___ READING TEXT

Pornography and intimacy
The Gottman Institute has become a renowned organization when it comes to analyzing relationships and marriage using the latest science. His studies have been cited and mentioned on such shows as NPR and This American Life.
But Dr. John Gottman has made an about face on his stance on pornography – specifically internet pornography. In a heartfelt open letter to colleagues (some that have suggested pornography is ok or even to be encouraged as he did himself), he states his stance unequivocally:
In summary, we are led to unconditionally conclude that for many reasons, pornography poses a serious threat to couple intimacy and relationship harmony. This moment calls for public discussion, and we want our readers around the world to understand what is at stake.
Pornography destroys relationships, distorts healthy sexual expression, and damages the ability to form healthy intimacy. Even divorce lawyers are seeing the trend:
In an informal meeting survey in 2002, the American Academy of Matrimonial Lawyers questioned 350 divorce attorneys and found that roughly 60 percent reported that internet porn played a significant role in the divorces, with excessive interest in online porn contributing to more than half of such cases.

______
___ GIVEN DATA

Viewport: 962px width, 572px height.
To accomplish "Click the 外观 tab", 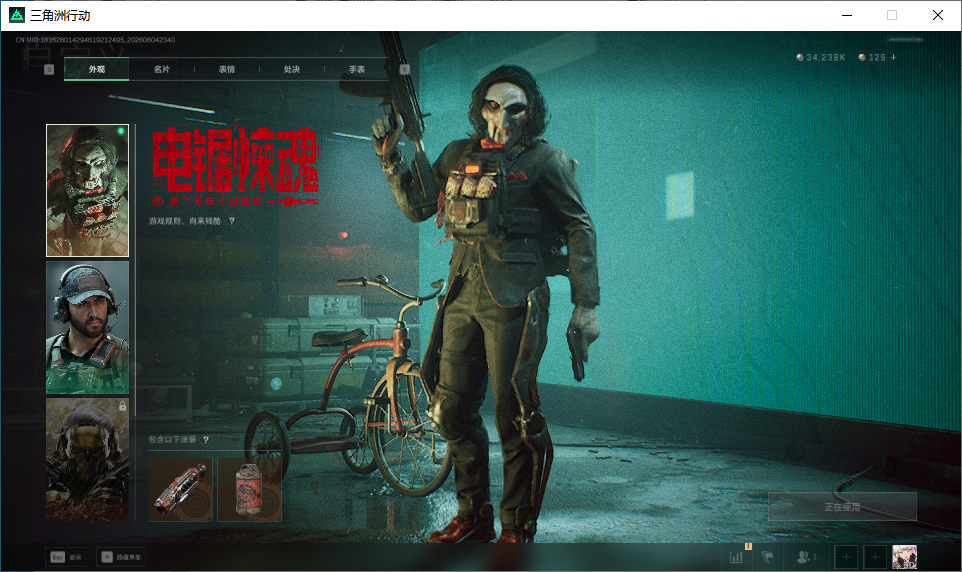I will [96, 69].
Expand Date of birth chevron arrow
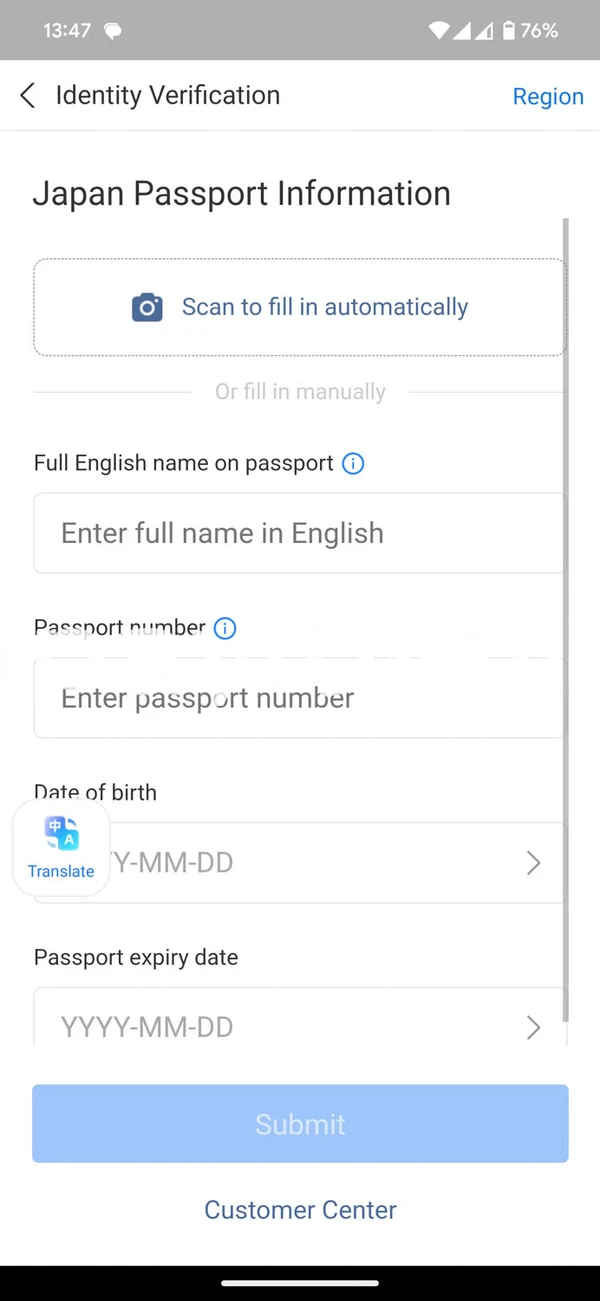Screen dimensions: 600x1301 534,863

______

> EXERCISES TO COMPLETE
1. In the pornography and intimacy text, how many divorce attorneys did the American Academy of Matrimonial Lawyers question in 2002?
2. Set down the passage of the pornography and intimacy text from "Pornography destroys relationships, distorts" to "of such cases.".
The data above are separate material from the pornography and intimacy text.

> RESULTS FOR THE EXERCISE
1. 350

2.
Pornography destroys relationships, distorts healthy sexual expression, and damages the ability to form healthy intimacy. Even divorce lawyers are seeing the trend:
In an informal meeting survey in 2002, the American Academy of Matrimonial Lawyers questioned 350 divorce attorneys and found that roughly 60 percent reported that internet porn played a significant role in the divorces, with excessive interest in online porn contributing to more than half of such cases.